:: Exercise goal ::
Nothing but the exact text of the entries should appear in your answer; pictures stay out.
******************************
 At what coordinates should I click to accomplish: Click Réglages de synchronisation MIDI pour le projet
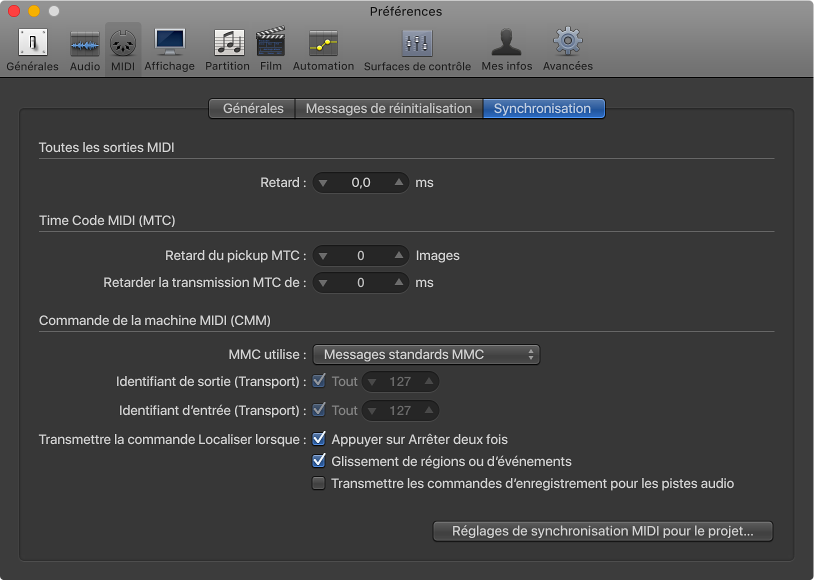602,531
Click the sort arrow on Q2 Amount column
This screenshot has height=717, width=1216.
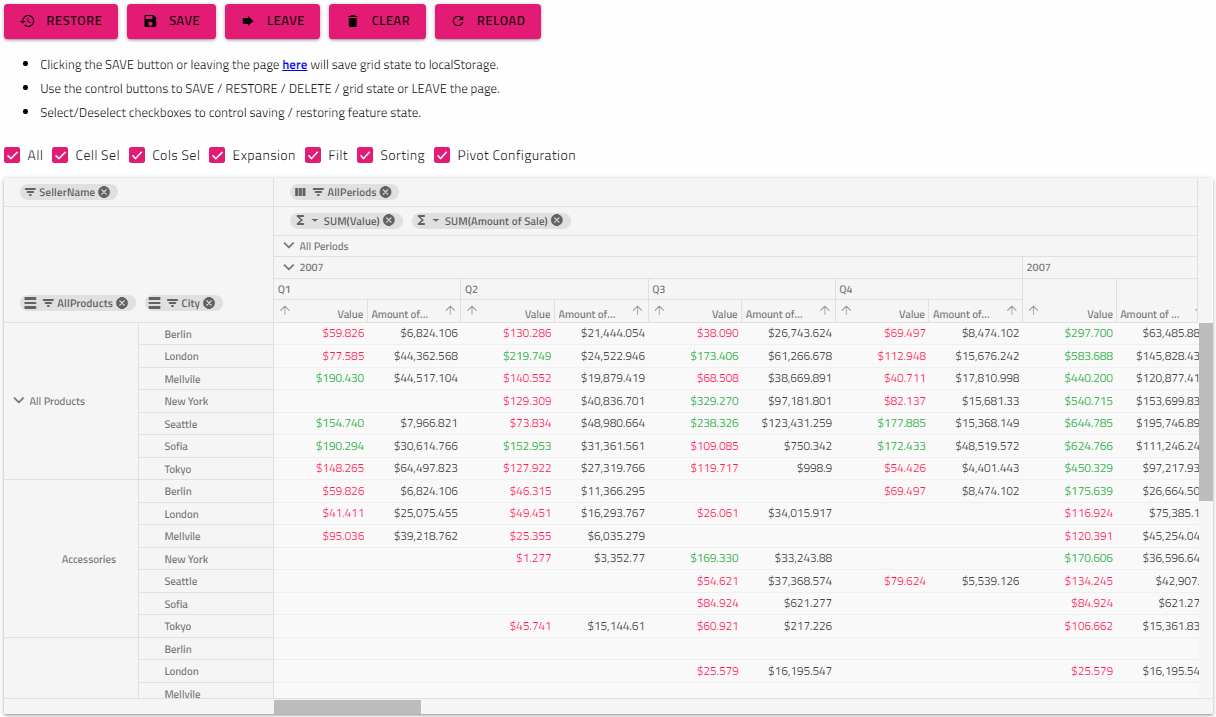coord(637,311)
******************************
:: Output ::
 At what coordinates should I click to accomplish: Click Réglages de synchronisation MIDI pour le projet
602,531
Click the sort arrow on Q2 Amount column
This screenshot has height=717, width=1216.
coord(637,311)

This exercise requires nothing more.